Birds of Prey: And the Fantabulous Emancipation of One Harley Quinn Review
It’s A Bit Of A Mess
By Mark
There was no doubt that Harley Quinn, Margot Robbie (“ Suicide Squad”, “ I, Tonya “), was the best thing in the much-maligned Suicide Squad and thus, it was no surprise that she was to have her own film.
That film is this; Birds Of Prey: And The Fantabulous Emancipation Of One Harley Quinn, a film title that drags just as much as the film, it’s quite apt, not even Robbie can save this one.
The story, if you can consider what takes place a story, is a mess; uninteresting and unfunny. The directing is staid and the decision to show you events out of order isn’t ‘clever’ or ‘fun’, it quickly becomes annoying, showing too much of the now before Quinn interrupts in voice-over and we rewind so she can fill you in.
It feels like the movie centres around Dinah Lance / Black Canary, Jurnee Smollett-Bell (“True Blood (TV)”, “Hands Of Stone”), rather than Quinn. Lance sings in a nightclub belonging to Roman Sionis, Ewan McGregor (“ Star Wars: The Rise Of Skywalker”, “ Beauty And The Beast “), we haven’t even got to McGregor’s performance yet!
Quinn is untouchable in Gotham, doing whatever she likes to whomever she likes, because she’s attached to the Joker. That is, until she isn’t, as they’ve split up.
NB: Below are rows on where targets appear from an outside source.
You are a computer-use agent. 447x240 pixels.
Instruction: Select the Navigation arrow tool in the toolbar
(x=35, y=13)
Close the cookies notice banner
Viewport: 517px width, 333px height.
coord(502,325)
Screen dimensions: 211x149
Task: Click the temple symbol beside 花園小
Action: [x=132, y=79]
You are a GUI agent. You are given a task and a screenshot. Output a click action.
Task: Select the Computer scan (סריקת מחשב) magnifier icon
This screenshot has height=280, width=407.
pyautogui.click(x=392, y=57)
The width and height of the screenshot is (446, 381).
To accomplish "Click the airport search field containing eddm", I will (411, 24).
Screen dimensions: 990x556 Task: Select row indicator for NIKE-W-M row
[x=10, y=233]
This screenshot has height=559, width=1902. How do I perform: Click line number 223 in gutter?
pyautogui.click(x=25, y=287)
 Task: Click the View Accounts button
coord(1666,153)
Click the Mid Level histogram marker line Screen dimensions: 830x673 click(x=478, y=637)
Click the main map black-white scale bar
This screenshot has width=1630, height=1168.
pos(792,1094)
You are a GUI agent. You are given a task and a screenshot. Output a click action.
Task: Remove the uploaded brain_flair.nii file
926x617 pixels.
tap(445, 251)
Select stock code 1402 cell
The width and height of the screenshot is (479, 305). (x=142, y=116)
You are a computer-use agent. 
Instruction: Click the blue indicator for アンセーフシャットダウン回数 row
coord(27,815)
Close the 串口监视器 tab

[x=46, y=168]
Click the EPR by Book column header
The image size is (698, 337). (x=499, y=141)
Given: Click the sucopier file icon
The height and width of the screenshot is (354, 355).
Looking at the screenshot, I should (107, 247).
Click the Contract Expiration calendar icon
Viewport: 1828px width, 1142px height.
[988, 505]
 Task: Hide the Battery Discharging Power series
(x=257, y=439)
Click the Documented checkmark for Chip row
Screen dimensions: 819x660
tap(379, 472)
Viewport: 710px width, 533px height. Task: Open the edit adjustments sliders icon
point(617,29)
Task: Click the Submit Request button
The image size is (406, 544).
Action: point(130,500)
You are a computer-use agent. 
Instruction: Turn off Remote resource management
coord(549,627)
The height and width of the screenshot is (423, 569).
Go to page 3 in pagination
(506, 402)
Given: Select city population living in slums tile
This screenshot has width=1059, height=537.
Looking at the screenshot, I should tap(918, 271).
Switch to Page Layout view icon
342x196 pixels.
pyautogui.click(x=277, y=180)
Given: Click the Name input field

When everyone finds out, Quinn becomes public enemy number one, well, bad-guy number one anyway.
Everyone she has ever wronged is now after her, wanting to exact revenge. This mainly takes place in a chase scene when detective Renee Montoya, Rosie Perez (“ The Dead Don’t Die “, “White Men Can’t Jump”), chases her through a market, after this, it is mostly forgotten.
Anyway, after a series of coincidences (the whole film is full of massive coincidences), Black Canary becomes Sionis’ driver, much to her disgust — she has a moral compass it transpires — and is sent to retrieve the famous Bertinelli diamond, said to contain the codes to the Bertinelli family fortune.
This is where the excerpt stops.